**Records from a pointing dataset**
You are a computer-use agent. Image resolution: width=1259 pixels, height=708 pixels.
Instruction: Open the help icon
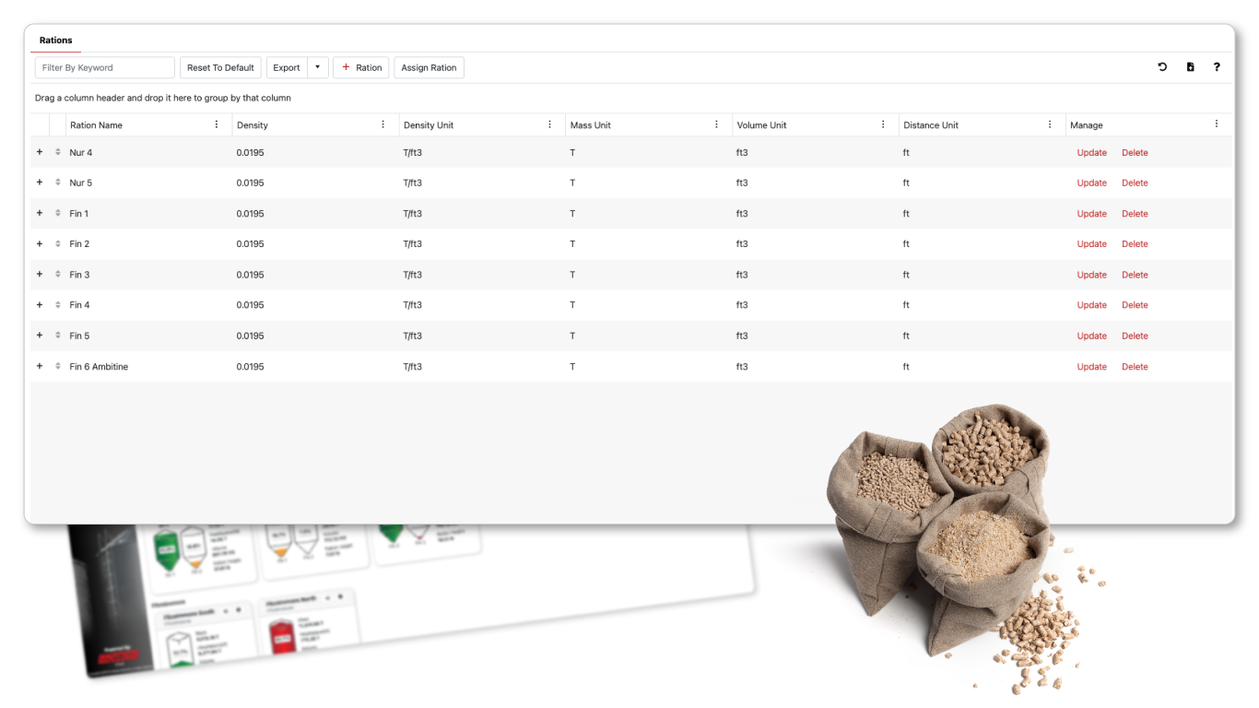[x=1217, y=66]

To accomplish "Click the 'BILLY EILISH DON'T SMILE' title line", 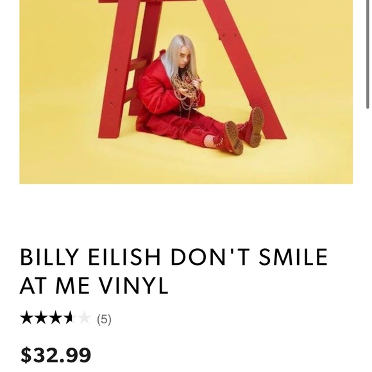I will coord(174,257).
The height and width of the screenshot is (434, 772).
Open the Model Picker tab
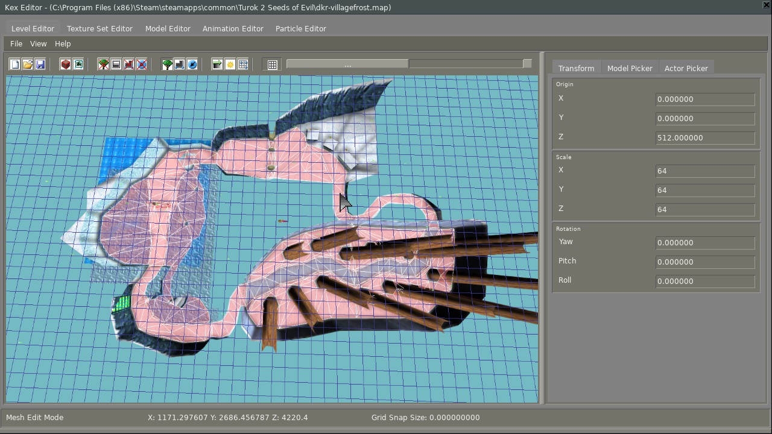click(630, 68)
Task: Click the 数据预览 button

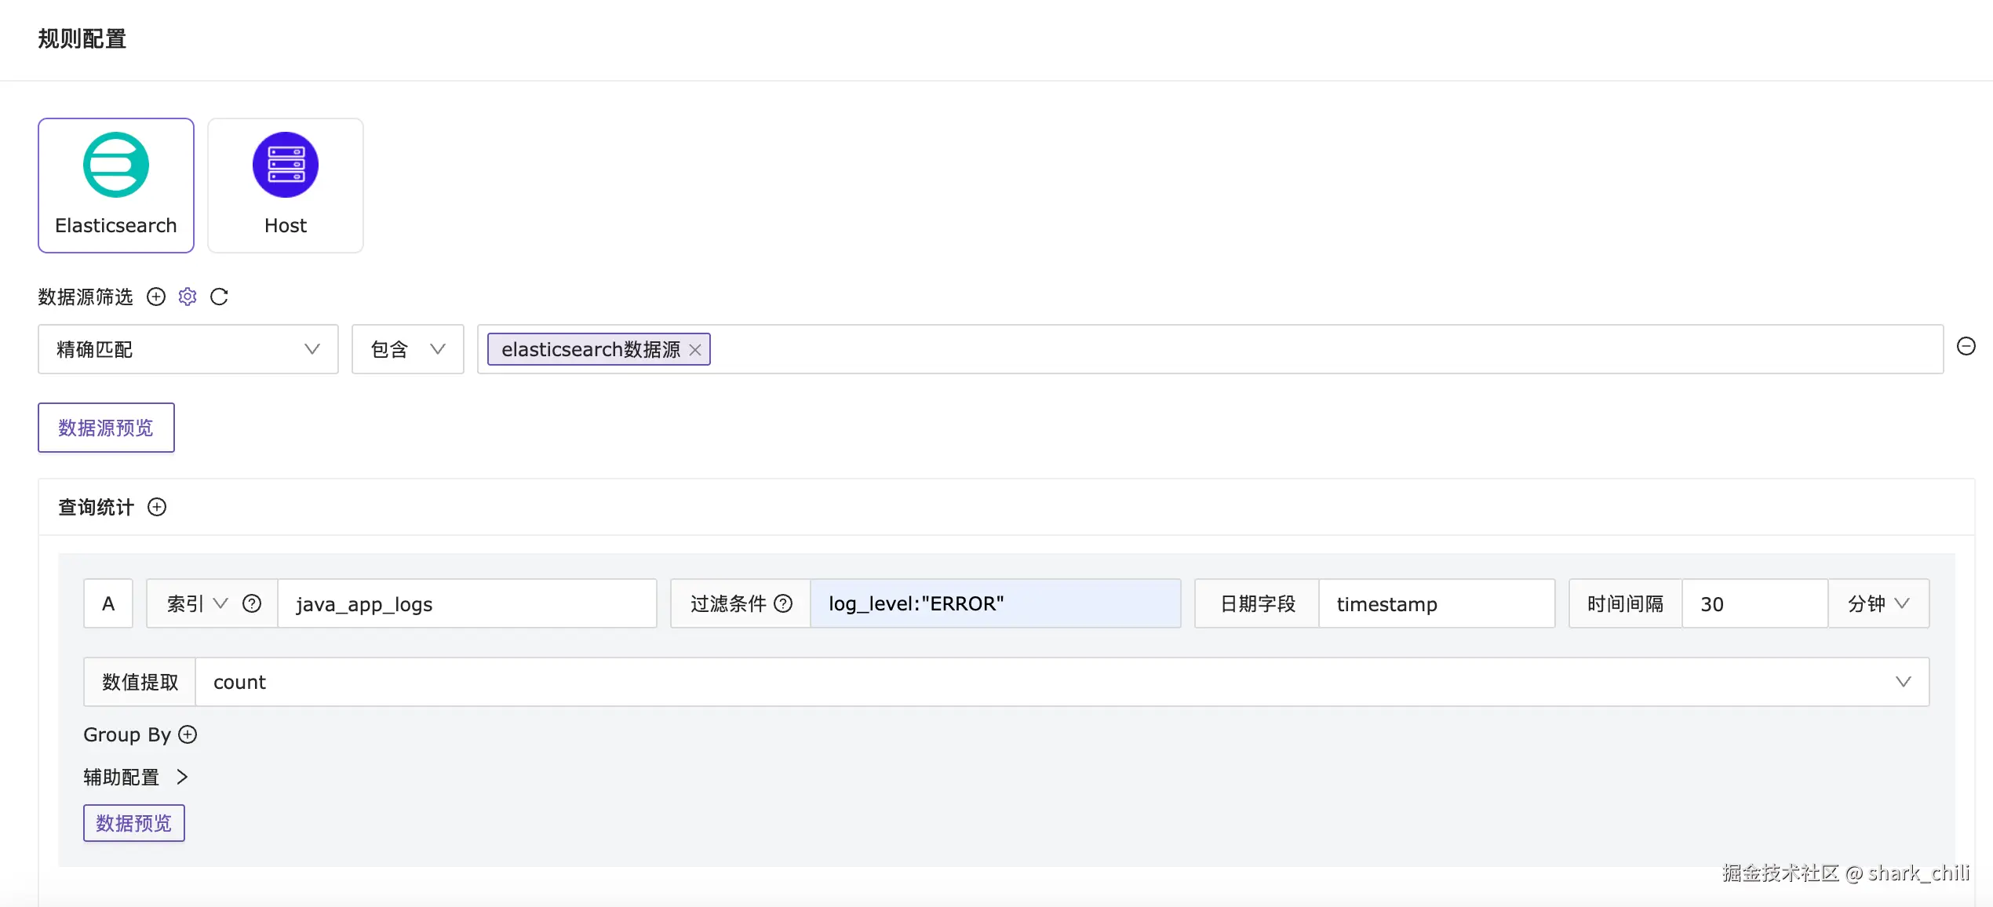Action: point(134,823)
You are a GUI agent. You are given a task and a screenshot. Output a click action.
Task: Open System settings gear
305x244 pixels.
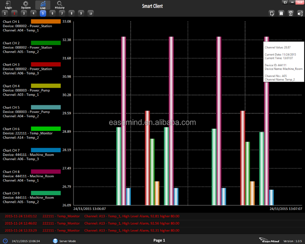[26, 5]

**Given problem**
Show every line of the records that contains the word "pixels", matching its case exactly.

**Complete answer**
You are a computer-use agent. Image resolution: width=1259 pixels, height=708 pixels.
305x244 pixels.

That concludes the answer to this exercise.